▶ _Data to examine_:
□ □ □
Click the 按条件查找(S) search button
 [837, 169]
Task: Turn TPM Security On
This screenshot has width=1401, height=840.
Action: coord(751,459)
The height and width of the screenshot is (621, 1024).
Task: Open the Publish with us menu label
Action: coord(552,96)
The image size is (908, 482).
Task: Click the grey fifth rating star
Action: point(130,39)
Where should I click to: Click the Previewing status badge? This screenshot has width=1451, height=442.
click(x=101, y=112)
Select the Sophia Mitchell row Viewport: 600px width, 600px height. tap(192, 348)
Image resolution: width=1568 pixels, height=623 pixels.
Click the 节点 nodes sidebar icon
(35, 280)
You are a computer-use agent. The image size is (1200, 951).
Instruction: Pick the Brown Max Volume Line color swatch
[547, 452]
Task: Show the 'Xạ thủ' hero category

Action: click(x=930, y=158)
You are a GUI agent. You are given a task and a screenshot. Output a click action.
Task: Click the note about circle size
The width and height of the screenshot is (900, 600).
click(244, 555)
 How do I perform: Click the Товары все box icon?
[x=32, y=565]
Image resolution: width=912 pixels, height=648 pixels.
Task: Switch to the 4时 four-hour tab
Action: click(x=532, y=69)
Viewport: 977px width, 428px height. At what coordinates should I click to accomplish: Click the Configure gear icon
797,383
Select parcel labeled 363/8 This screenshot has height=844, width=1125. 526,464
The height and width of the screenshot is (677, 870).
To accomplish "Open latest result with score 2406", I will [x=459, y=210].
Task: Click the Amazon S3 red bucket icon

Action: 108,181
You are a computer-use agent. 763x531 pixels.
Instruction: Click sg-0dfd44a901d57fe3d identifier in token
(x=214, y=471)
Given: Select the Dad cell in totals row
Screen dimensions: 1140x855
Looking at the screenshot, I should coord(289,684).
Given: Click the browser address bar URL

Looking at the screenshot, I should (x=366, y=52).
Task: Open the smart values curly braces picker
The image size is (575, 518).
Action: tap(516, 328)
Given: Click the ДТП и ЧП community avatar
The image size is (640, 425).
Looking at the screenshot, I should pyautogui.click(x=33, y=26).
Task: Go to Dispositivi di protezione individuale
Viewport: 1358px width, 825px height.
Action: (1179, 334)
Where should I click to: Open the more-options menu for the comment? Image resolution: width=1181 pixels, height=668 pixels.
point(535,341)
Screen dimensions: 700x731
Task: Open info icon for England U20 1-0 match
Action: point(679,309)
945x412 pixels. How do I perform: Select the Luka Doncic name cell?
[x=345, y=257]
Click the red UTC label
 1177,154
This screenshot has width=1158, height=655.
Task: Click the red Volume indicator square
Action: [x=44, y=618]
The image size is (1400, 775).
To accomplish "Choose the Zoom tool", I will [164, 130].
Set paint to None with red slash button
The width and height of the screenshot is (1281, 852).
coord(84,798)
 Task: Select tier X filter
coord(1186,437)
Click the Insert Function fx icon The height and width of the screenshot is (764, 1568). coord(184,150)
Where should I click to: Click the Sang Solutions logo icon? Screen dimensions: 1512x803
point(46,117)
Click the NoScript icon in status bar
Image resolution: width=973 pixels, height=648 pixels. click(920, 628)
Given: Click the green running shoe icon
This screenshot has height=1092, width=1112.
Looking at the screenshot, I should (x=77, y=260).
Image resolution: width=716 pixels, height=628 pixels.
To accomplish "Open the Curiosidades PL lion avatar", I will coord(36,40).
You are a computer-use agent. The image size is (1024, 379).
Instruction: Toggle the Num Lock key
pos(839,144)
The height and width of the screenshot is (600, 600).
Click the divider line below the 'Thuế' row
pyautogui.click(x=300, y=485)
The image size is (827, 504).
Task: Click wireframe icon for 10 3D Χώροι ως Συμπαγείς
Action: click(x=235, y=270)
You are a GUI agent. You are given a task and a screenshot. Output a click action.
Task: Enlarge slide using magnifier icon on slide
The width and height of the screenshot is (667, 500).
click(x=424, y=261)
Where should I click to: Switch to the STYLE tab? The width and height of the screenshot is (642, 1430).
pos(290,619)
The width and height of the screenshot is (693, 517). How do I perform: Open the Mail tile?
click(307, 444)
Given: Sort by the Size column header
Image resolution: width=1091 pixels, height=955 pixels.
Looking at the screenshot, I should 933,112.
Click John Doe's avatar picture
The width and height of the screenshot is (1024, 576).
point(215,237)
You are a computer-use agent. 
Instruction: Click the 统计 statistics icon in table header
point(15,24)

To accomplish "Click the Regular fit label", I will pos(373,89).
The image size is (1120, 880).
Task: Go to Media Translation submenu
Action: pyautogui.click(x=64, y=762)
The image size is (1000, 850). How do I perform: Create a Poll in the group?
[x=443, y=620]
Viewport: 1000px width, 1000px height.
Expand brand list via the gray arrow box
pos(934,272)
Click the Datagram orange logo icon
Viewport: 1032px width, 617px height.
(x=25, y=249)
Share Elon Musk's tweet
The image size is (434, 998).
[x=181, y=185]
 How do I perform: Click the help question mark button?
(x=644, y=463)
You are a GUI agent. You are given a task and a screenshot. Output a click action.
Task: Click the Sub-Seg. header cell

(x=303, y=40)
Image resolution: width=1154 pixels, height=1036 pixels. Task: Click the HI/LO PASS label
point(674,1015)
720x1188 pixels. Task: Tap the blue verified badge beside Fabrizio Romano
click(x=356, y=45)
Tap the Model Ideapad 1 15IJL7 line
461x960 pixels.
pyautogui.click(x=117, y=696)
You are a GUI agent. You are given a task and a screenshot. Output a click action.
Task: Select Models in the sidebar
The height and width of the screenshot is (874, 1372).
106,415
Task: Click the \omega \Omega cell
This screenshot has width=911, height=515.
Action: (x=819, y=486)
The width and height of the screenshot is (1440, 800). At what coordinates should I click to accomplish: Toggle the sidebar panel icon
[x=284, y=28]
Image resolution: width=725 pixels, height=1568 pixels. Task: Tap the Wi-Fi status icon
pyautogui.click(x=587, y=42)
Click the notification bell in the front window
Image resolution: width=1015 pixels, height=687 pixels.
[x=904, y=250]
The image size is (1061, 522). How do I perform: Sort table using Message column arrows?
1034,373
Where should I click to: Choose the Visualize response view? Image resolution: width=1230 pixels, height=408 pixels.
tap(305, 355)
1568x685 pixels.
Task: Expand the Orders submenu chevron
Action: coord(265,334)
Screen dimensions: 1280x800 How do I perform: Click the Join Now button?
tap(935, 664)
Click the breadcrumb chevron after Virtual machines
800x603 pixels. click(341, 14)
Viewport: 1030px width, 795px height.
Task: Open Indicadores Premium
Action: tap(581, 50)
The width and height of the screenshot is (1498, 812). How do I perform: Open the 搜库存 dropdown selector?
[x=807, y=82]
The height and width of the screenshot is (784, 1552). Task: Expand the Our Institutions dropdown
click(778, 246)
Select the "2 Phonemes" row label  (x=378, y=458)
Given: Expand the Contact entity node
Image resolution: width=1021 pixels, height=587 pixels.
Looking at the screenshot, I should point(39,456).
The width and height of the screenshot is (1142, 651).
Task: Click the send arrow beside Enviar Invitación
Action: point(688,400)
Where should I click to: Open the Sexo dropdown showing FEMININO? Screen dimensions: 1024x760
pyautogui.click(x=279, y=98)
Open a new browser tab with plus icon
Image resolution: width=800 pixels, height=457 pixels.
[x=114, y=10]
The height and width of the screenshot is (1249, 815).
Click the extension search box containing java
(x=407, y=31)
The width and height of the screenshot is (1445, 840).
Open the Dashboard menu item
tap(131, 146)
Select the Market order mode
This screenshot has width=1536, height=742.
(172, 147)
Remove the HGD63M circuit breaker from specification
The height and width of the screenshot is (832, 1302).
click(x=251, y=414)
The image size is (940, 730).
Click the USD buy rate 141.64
□ □ □
Type the records out again. Match them exactly.

Click the 按条件查找(S) search button
 [837, 169]
Task: Turn TPM Security On
This screenshot has width=1401, height=840.
Action: coord(751,459)
The height and width of the screenshot is (621, 1024).
Task: Open the Publish with us menu label
Action: coord(552,96)
The image size is (908, 482).
Task: Click the grey fifth rating star
Action: point(130,39)
Where should I click to: Click the Previewing status badge? This screenshot has width=1451, height=442.
click(x=101, y=112)
Select the Sophia Mitchell row Viewport: 600px width, 600px height. tap(192, 348)
Image resolution: width=1568 pixels, height=623 pixels.
Click the 节点 nodes sidebar icon
(35, 280)
You are a computer-use agent. The image size is (1200, 951).
Instruction: Pick the Brown Max Volume Line color swatch
[547, 452]
Task: Show the 'Xạ thủ' hero category

Action: click(x=930, y=158)
You are a GUI agent. You are given a task and a screenshot. Output a click action.
Task: Click the note about circle size
The width and height of the screenshot is (900, 600).
click(244, 555)
 How do I perform: Click the Товары все box icon?
[x=32, y=565]
Image resolution: width=912 pixels, height=648 pixels.
Task: Switch to the 4时 four-hour tab
Action: click(x=532, y=69)
Viewport: 977px width, 428px height. At what coordinates should I click to accomplish: Click the Configure gear icon
797,383
Select parcel labeled 363/8 This screenshot has height=844, width=1125. 526,464
The height and width of the screenshot is (677, 870).
To accomplish "Open latest result with score 2406", I will [x=459, y=210].
Task: Click the Amazon S3 red bucket icon

Action: 108,181
You are a computer-use agent. 763x531 pixels.
Instruction: Click sg-0dfd44a901d57fe3d identifier in token
(x=214, y=471)
Given: Select the Dad cell in totals row
Screen dimensions: 1140x855
Looking at the screenshot, I should coord(289,684).
Given: Click the browser address bar URL

Looking at the screenshot, I should (x=366, y=52).
Task: Open the smart values curly braces picker
The image size is (575, 518).
Action: tap(516, 328)
Given: Click the ДТП и ЧП community avatar
The image size is (640, 425).
Looking at the screenshot, I should pyautogui.click(x=33, y=26).
Task: Go to Dispositivi di protezione individuale
Viewport: 1358px width, 825px height.
Action: (1179, 334)
Where should I click to: Open the more-options menu for the comment? Image resolution: width=1181 pixels, height=668 pixels.
point(535,341)
Screen dimensions: 700x731
Task: Open info icon for England U20 1-0 match
Action: point(679,309)
945x412 pixels. How do I perform: Select the Luka Doncic name cell?
[x=345, y=257]
Click the red UTC label
 1177,154
This screenshot has width=1158, height=655.
Task: Click the red Volume indicator square
Action: [x=44, y=618]
The image size is (1400, 775).
To accomplish "Choose the Zoom tool", I will [164, 130].
Set paint to None with red slash button
The width and height of the screenshot is (1281, 852).
coord(84,798)
 Task: Select tier X filter
coord(1186,437)
Click the Insert Function fx icon The height and width of the screenshot is (764, 1568). coord(184,150)
Where should I click to: Click the Sang Solutions logo icon? Screen dimensions: 1512x803
point(46,117)
Click the NoScript icon in status bar
Image resolution: width=973 pixels, height=648 pixels. click(920, 628)
Given: Click the green running shoe icon
This screenshot has height=1092, width=1112.
Looking at the screenshot, I should (x=77, y=260).
Image resolution: width=716 pixels, height=628 pixels.
To accomplish "Open the Curiosidades PL lion avatar", I will coord(36,40).
You are a computer-use agent. The image size is (1024, 379).
Instruction: Toggle the Num Lock key
pos(839,144)
The height and width of the screenshot is (600, 600).
Click the divider line below the 'Thuế' row
pyautogui.click(x=300, y=485)
The image size is (827, 504).
Task: Click wireframe icon for 10 3D Χώροι ως Συμπαγείς
Action: click(x=235, y=270)
You are a GUI agent. You are given a task and a screenshot. Output a click action.
Task: Enlarge slide using magnifier icon on slide
The width and height of the screenshot is (667, 500).
click(x=424, y=261)
Where should I click to: Switch to the STYLE tab? The width and height of the screenshot is (642, 1430).
pos(290,619)
The width and height of the screenshot is (693, 517). How do I perform: Open the Mail tile?
click(307, 444)
Given: Sort by the Size column header
Image resolution: width=1091 pixels, height=955 pixels.
Looking at the screenshot, I should 933,112.
Click John Doe's avatar picture
The width and height of the screenshot is (1024, 576).
point(215,237)
You are a computer-use agent. 
Instruction: Click the 统计 statistics icon in table header
point(15,24)

To accomplish "Click the Regular fit label", I will pos(373,89).
The image size is (1120, 880).
Task: Go to Media Translation submenu
Action: pyautogui.click(x=64, y=762)
The image size is (1000, 850). How do I perform: Create a Poll in the group?
[x=443, y=620]
Viewport: 1000px width, 1000px height.
Expand brand list via the gray arrow box
pos(934,272)
Click the Datagram orange logo icon
Viewport: 1032px width, 617px height.
(x=25, y=249)
Share Elon Musk's tweet
The image size is (434, 998).
[x=181, y=185]
 How do I perform: Click the help question mark button?
(x=644, y=463)
You are a GUI agent. You are given a task and a screenshot. Output a click action.
Task: Click the Sub-Seg. header cell

(x=303, y=40)
Image resolution: width=1154 pixels, height=1036 pixels. Task: Click the HI/LO PASS label
point(674,1015)
720x1188 pixels. Task: Tap the blue verified badge beside Fabrizio Romano
click(x=356, y=45)
Tap the Model Ideapad 1 15IJL7 line
461x960 pixels.
pyautogui.click(x=117, y=696)
You are a GUI agent. You are given a task and a screenshot. Output a click action.
Task: Select Models in the sidebar
The height and width of the screenshot is (874, 1372).
106,415
Task: Click the \omega \Omega cell
This screenshot has width=911, height=515.
Action: (x=819, y=486)
The width and height of the screenshot is (1440, 800). At what coordinates should I click to accomplish: Toggle the sidebar panel icon
[x=284, y=28]
Image resolution: width=725 pixels, height=1568 pixels. Task: Tap the Wi-Fi status icon
pyautogui.click(x=587, y=42)
Click the notification bell in the front window
Image resolution: width=1015 pixels, height=687 pixels.
[x=904, y=250]
The image size is (1061, 522). How do I perform: Sort table using Message column arrows?
1034,373
Where should I click to: Choose the Visualize response view? Image resolution: width=1230 pixels, height=408 pixels.
tap(305, 355)
1568x685 pixels.
Task: Expand the Orders submenu chevron
Action: coord(265,334)
Screen dimensions: 1280x800 How do I perform: Click the Join Now button?
tap(935, 664)
Click the breadcrumb chevron after Virtual machines
800x603 pixels. click(341, 14)
Viewport: 1030px width, 795px height.
Task: Open Indicadores Premium
Action: tap(581, 50)
The width and height of the screenshot is (1498, 812). How do I perform: Open the 搜库存 dropdown selector?
[x=807, y=82]
The height and width of the screenshot is (784, 1552). Task: Expand the Our Institutions dropdown
click(778, 246)
Select the "2 Phonemes" row label  (x=378, y=458)
Given: Expand the Contact entity node
Image resolution: width=1021 pixels, height=587 pixels.
Looking at the screenshot, I should point(39,456).
The width and height of the screenshot is (1142, 651).
Task: Click the send arrow beside Enviar Invitación
Action: point(688,400)
Where should I click to: Open the Sexo dropdown showing FEMININO? Screen dimensions: 1024x760
pyautogui.click(x=279, y=98)
Open a new browser tab with plus icon
Image resolution: width=800 pixels, height=457 pixels.
[x=114, y=10]
The height and width of the screenshot is (1249, 815).
Click the extension search box containing java
(x=407, y=31)
The width and height of the screenshot is (1445, 840).
Open the Dashboard menu item
tap(131, 146)
Select the Market order mode
This screenshot has width=1536, height=742.
(172, 147)
Remove the HGD63M circuit breaker from specification
The height and width of the screenshot is (832, 1302).
click(x=251, y=414)
The image size is (940, 730).
Click the USD buy rate 141.64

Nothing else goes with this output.